Brief regering : Reactie over uitgangspuntennotitie Vervanging Onderzeeboten en moties van de leden Stoffer c.s. (Kamerstuk 35570-X-30) en van de leden Van Helvert en Stoffer (Kamerstuk 35570-X-63)
34 225 Toekomst van de Nederlandse onderzeedienst
Nr. 28
BRIEF VAN DE STAATSSECRETARIS VAN DEFENSIE
Aan de Voorzitter van de Tweede Kamer der Staten-Generaal
Den Haag, 19 januari 2021
Bij deze wil ik u danken voor de uitgangspuntennotitie «groot project Vervanging Onderzeebootcapaciteit».
Bijgaand vindt u mijn schriftelijke reactie op deze uitgangspuntennotitie. De reactie
van de ADR is hierin ook opgenomen. Tevens zal ik in deze brief ingaan op de wijze
waarop ik beoog invulling te geven aan de motie van het lid Stoffer c.s. (Kamerstuk
35 570 X, nr. 30) en de motie van de leden van Helvert en Stoffer (Kamerstuk 35 570 X, nr. 63).

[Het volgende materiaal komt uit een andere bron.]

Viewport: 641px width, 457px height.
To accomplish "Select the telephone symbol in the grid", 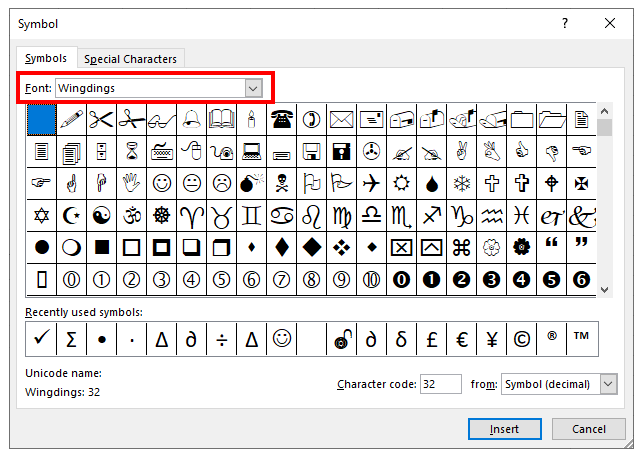I will click(x=281, y=120).
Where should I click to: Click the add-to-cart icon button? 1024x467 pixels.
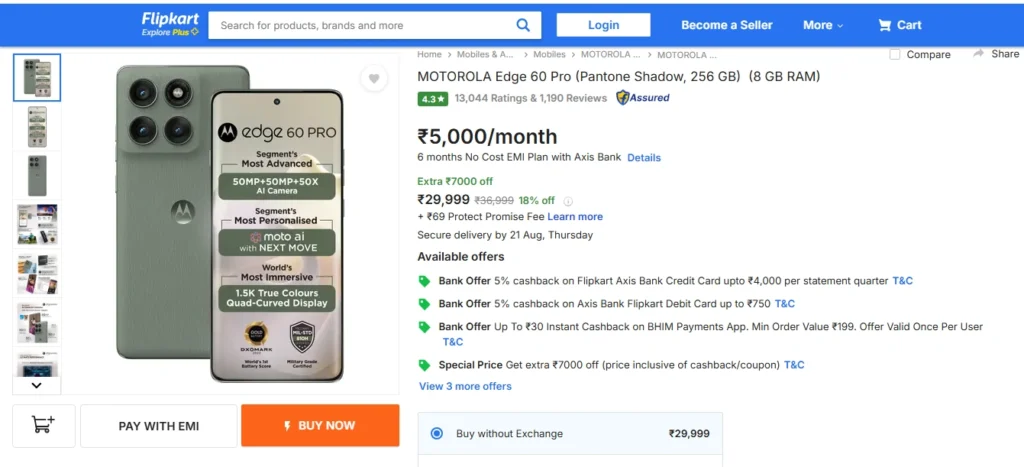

Uitgangspuntennotitie als basis
Ik heb kennisgenomen van de notitie van de vaste commissie voor Defensie en zal de
rapportages conform de door u voorgestelde lijnen opstellen. Wel verzoek ik de Kamer
om de volgende voorstellen inzake de verschijningsmomenten van de rapportages, de
duur en reikwijdte en de vertrouwelijkheid van informatie over te nemen, zodat rekening
kan worden gehouden met de eenduidigheid, als ook met de uitvoerbaarheid van hetgeen
gevraagd wordt en met de vertrouwelijkheid van de informatievoorziening in de rapportages.
Daarbij maak ik nu onderscheid tussen de rapportages in en na afronding van de D-fase,
waarbij in algemene zin gesteld kan worden dat naarmate het project vordert steeds
meer informatie beschikbaar zal zijn. De eerste rapportage van Defensie, in de uitgangspuntennotitie
aangeduid als de basisrapportage, zal daardoor niet alle gevraagde informatie kunnen
bevatten.
Verschijningsmomenten rapportages
De basisrapportage wenst u te ontvangen voor 1 april 2021. U heeft gevraagd om daarna
tot aan de verzending van de D-brief voor 1 april een jaarlijkse voortgangsrapportage
te ontvangen. Deze rapportage bestrijkt de periode januari tot en met december van
het voorgaande jaar. Rapportages in de D-fase dienen vergezeld te zijn van een rapport
van bevindingen van de ADR met betrekking tot de in de rapportage verstrekte informatie.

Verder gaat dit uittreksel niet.